A páscoa e o coração humano

Às vésperas da celebração da páscoa, época que deveria representar o início de uma nova vida, vislumbra-se o crescimento do império corporativo,  do consumismo, em que provavelmente os valores mais respeitados são aqueles pagos em moeda e não os próprios da virtude, moral e, muito menos, os religiosos. De fato, hoje se fala muito mais na compra de ovos de chocolate do que no sacrifício de Jesus e na redenção e perdão aos pecados por nós cometidos.

Parece que o coração humano (ou vamos ser honestos, cérebro humano) tem muito a ver com essa tática: valorizar coisas banais para não internalizar aquilo próprio, aquilo que pode fazê-lo sentir algo mais profundo… é o que chamaríamos de racionalização, pois, racionalizando, teoricamente, deixaríamos de sentir. É uma forma de autoproteção. O egoísmo desse coração humano é notório, pois é uma capa protetora contra toda e qualquer reflexão mais profunda, contra todo e qualquer sentimento que não se refira ao próprio ego. Mas até que ponto é correto racionalizar?

Observe-se o papel de um médico: muitas vezes, para tratar um paciente, ele precisa proceder a uma cirurgia, isso significa lesioná-lo, fazê-lo sangrar e sentir dores pós-cirúrgicas, pô-lo em risco de morrer na mesa de operação, porém ele se sujeita a isso, racionalizando que tal atitude será necessária para melhorar a condição de saúde desse paciente.

Depois de um tempo, torna-se um procedimento tão comum, que o médico consegue se distanciar completamente dessas ideias e nem consegue, em muitos casos, ver o paciente como pessoa diante de si. Desse modo, atinge-se outro extremo, aquele em que a racionalização banaliza tanto pessoas como seus sentimentos e passa-se a dar valor aquilo que não merece tanto.

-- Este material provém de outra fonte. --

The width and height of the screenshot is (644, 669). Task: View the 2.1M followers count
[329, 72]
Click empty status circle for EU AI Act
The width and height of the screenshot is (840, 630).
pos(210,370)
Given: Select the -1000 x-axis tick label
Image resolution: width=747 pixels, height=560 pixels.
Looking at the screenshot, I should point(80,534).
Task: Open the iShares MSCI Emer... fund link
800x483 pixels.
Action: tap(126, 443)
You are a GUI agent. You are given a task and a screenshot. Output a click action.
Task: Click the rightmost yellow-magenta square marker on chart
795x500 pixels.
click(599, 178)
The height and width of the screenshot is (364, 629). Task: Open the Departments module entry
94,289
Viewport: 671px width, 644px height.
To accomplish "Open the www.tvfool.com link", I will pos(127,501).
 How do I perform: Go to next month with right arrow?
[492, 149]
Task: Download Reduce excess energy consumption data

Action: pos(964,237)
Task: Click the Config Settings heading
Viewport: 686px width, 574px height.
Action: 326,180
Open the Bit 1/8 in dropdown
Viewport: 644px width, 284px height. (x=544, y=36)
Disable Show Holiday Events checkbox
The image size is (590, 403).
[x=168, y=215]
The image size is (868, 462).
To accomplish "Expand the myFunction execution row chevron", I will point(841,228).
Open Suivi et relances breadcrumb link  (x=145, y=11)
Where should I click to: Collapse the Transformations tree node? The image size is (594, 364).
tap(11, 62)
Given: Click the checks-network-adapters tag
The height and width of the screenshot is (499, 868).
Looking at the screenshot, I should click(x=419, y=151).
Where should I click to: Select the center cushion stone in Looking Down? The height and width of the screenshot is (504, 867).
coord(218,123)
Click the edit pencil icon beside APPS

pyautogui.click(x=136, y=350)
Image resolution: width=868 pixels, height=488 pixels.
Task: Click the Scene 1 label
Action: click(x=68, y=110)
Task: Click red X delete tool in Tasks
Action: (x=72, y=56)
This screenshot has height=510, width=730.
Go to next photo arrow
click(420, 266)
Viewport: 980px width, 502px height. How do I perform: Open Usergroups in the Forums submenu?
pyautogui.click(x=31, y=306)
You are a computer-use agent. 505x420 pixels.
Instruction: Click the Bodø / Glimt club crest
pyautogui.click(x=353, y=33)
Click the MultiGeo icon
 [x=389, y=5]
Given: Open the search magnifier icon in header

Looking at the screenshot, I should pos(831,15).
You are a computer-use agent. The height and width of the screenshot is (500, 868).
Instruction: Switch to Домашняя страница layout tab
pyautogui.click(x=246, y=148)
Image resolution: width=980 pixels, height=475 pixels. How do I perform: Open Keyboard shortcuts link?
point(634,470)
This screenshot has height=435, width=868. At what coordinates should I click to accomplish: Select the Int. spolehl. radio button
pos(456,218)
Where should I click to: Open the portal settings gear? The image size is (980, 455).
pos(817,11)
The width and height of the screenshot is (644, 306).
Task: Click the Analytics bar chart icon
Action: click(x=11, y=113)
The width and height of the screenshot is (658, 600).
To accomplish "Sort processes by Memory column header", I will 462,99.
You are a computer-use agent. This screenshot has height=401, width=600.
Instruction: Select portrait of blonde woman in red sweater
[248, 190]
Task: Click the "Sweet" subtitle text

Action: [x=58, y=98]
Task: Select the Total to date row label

Assim, ponderar entre valores como vida humana e interesse econômico que antes fariam pender obviamente para a vida humana, passam, no dia-a-dia, por uma valoração inversa em que o interesse econômico passa a se sobrepor. No que diz com a época que estamos vivendo, valora-se em demasia ovos de chocolate, em detrimento da reflexão sobre a ressurreição de Cristo e a proposta de uma nova vida, despojada de interesses egoísticos e voltada para a caridade e para o bem.

Se por um lado, racionalizar permite com que não nos sensibilizemos com coisas terríveis que podem se apresentar no nosso quotidiano, essa dessensibilização não pode chegar ao ponto de esquecermo-nos completamente de que lidamos com pessoas,  e que elas possuem sentimentos, dores e angústias que não poderiam ser ignorados.

É preciso, portanto, que se trate as pessoas com dignidade, com respeito e com compreensão, para isso, devemos nos livrar da carapaça, da autoproteção construída pela racionalização, e nos permitirmos sentir. Em palavras simples: é preciso ser gente, ser humano, mas isso não é nada fácil. É muito mais simples mostrar-se duro e insensível, do que compadecer-se e chorar com o sofrimento do outro. É muito mais simples distanciar-se dos problemas e pensar que nada daquilo se refere a você: “tanto faz se alguém está morrendo, tanto faz se alguém passa fome, não é problema meu”.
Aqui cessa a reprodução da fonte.